_RECORD SET_
——

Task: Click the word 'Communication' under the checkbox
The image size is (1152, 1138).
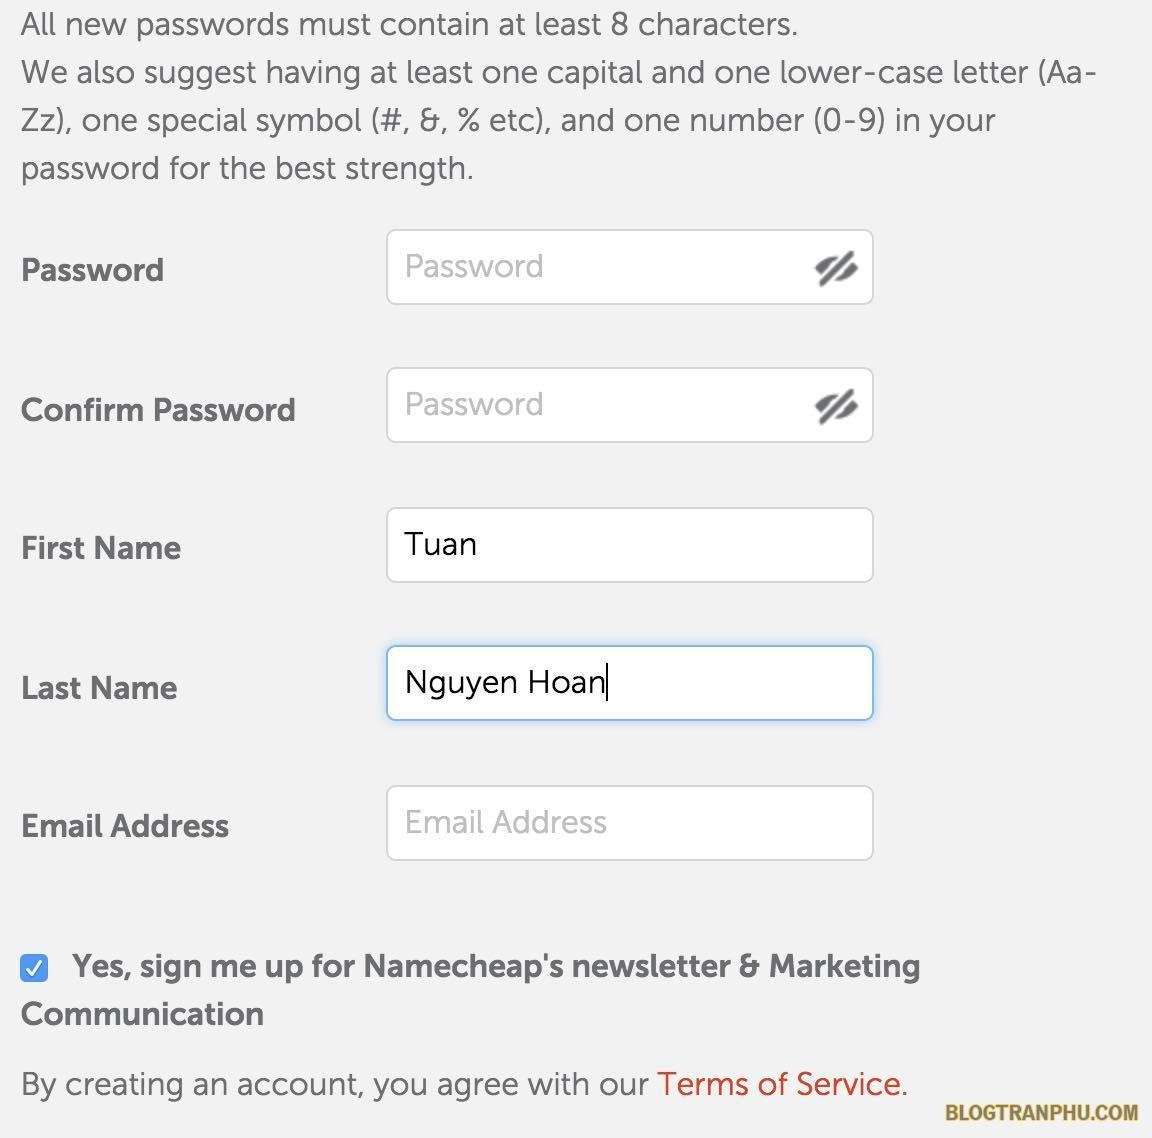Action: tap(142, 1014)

——

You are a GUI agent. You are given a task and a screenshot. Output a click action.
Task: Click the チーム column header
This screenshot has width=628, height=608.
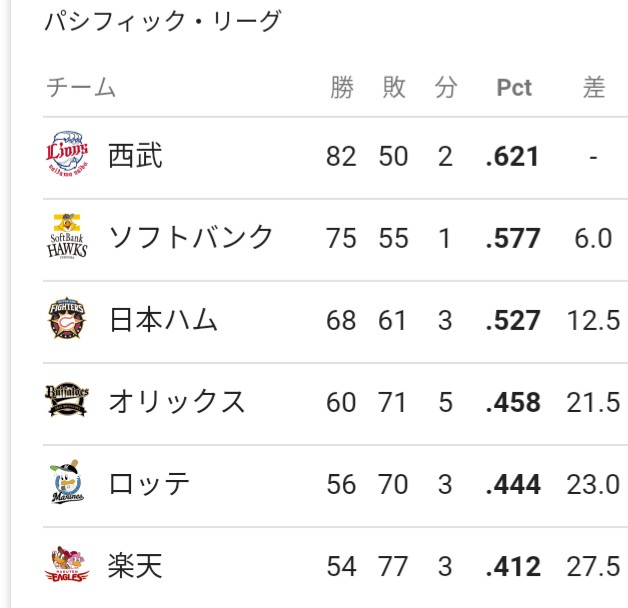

——

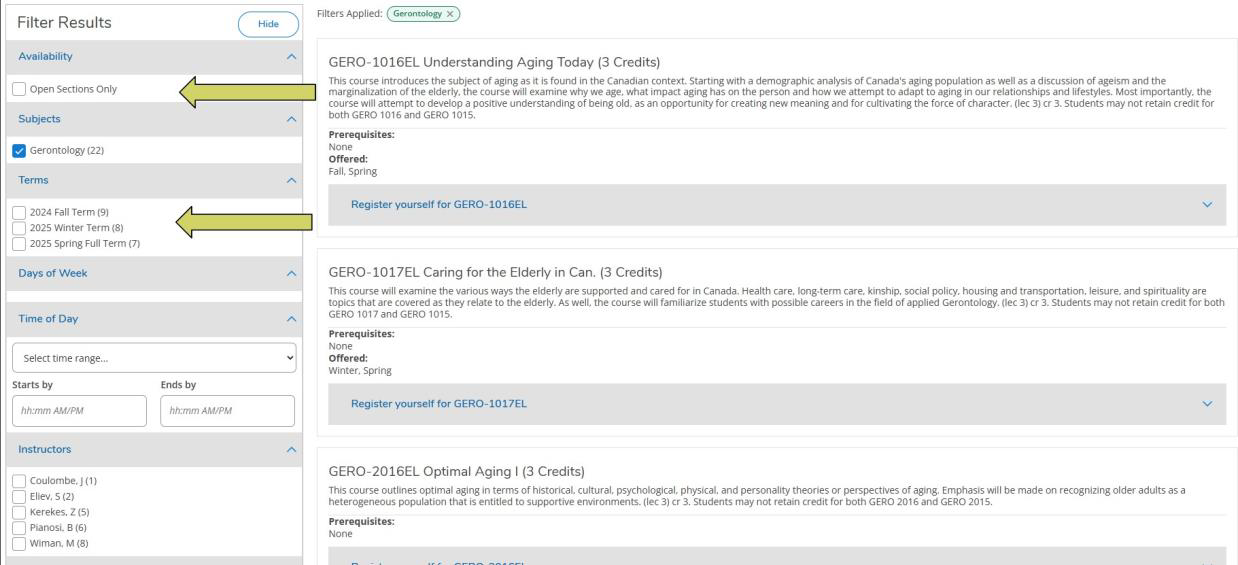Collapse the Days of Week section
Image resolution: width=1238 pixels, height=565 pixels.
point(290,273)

——

Look above for the line containing "Task: Click the チーム column header". Output from there through the line containing "This screenshot has width=628, height=608.", exactly and inclusively.

_OUTPUT FOR THIS TASK_
Task: Click the チーム column header
This screenshot has width=628, height=608.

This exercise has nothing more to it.